Great question. All Handshake names are registered with HNS through the auction process. Say you bid 1000 HNS on a name and I bid 900 HNS. You'd win that name and pay 900 HNS (the second highest bid price. Importantly, that fee doesn't go to Namebase or any other entity — the coins are burned on-chain so they go to no one.
uhhh, so I'm looking on the website right now, and it wants a scan of my passport or photo ID for the privilege of buying a virtual cryptocoin, that can be used for purchasing domain names almost nobody can currently resolve, which vanishes into thin air after the purchase? am I getting that right?

"Purchasing HNS with USD is currently limited to those with a US passport or ID."

Namebase is a service built on top of Handshake similar to how Coinbase builds on top of Bitcoin. It's an incorporated company that has to follow normal AML/KYC laws like other onramps. You don't have to go through Namebase to get HNS. Also, you can buy HNS with BTC without KYCing on Namebase. You can't sell or transfer the HNS without KYCing but you can still register names and transfer the names to other wallets without providing any passport info.
Can you explain how that works?
>There is no centralized party that owns Handshake.

Historically, blockchains haven't been terribly firm on the "irreversibility" point. Ethereum reversed the DAO transactions. The BTC rollbacks in 2010 and 2013. Etc etc.

In practice, whoever owns the client update server and whoever has 51% of the hashing power can make arbitrary changes to the chain. For most cryptocurrencies, a meeting of these stakeholders could fit into a phone booth.

You're right that Handshake can suffer from a 51% attack like other proof-of-work chains. Importantly, the security of DNS records on Handshake is strong even with the possibility of a 51% attack.

51% attacks on blockchains used as a store of value are bad because an attacker can spend their coins (ie BTC) on an exchange, withdraw their profits, then perform a 51% attack on the previous block to take back their spent coins.

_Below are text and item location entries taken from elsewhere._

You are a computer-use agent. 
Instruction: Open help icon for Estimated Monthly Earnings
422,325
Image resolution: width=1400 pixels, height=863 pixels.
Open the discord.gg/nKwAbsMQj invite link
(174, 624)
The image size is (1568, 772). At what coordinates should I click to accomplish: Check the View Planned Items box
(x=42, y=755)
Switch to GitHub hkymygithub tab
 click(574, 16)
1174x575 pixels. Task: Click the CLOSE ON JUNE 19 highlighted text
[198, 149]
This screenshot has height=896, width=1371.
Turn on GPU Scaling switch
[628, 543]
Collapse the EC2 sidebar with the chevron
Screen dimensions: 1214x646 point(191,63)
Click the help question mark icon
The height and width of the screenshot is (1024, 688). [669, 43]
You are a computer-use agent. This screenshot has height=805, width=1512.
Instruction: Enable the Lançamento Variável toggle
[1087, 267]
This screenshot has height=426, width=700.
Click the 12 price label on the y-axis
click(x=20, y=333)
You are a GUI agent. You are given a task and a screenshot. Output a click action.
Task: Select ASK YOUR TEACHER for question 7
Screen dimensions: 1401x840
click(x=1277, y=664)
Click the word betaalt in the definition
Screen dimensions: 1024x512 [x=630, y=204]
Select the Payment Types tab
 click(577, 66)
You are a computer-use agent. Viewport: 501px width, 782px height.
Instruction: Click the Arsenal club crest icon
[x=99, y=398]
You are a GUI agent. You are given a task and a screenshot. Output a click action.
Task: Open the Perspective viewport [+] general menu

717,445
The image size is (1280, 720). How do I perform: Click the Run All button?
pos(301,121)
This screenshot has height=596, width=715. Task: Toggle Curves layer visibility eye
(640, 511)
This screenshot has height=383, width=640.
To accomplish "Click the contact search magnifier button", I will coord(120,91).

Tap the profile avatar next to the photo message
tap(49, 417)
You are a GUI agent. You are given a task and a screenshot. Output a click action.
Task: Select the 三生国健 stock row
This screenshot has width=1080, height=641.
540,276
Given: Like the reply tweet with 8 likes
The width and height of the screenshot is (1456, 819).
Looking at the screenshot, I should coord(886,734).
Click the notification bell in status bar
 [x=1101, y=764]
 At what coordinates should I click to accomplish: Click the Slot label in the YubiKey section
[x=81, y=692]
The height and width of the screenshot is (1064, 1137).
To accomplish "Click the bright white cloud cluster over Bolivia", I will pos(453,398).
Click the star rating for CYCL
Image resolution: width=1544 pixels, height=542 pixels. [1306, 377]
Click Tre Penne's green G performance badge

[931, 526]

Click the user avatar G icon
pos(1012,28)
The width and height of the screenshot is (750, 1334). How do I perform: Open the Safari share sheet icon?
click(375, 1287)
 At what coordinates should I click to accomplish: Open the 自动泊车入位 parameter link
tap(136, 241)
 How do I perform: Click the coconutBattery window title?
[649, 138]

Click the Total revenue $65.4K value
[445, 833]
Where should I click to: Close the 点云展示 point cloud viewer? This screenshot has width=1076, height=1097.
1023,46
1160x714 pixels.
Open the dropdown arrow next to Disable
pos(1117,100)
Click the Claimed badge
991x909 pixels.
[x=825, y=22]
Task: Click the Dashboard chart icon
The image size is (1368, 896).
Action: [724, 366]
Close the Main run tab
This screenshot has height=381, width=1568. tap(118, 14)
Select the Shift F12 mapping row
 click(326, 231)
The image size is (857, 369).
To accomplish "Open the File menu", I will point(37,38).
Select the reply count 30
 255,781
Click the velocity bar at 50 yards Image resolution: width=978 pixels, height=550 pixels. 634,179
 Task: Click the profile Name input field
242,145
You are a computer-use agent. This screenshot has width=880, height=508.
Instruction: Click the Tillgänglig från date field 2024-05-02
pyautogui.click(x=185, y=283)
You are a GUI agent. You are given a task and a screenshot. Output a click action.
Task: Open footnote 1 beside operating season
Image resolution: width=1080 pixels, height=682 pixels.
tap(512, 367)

On Handshake, that same attack exists for HNS, but DNS updates on chain take 36 blocks (about 6 hours worth of transactions) to propagate, which is significantly more expensive and unlikely than pulling off a normal 51% attack on a single block (it gets exponentially more unlikely). Furthermore this wouldn't even be an attack per se. An attacker may be able to undo a DNS update, but they wouldn't be able to falsify DNS records because only the owner of the name who controls the private key would be able to submit valid UPDATE transactioins.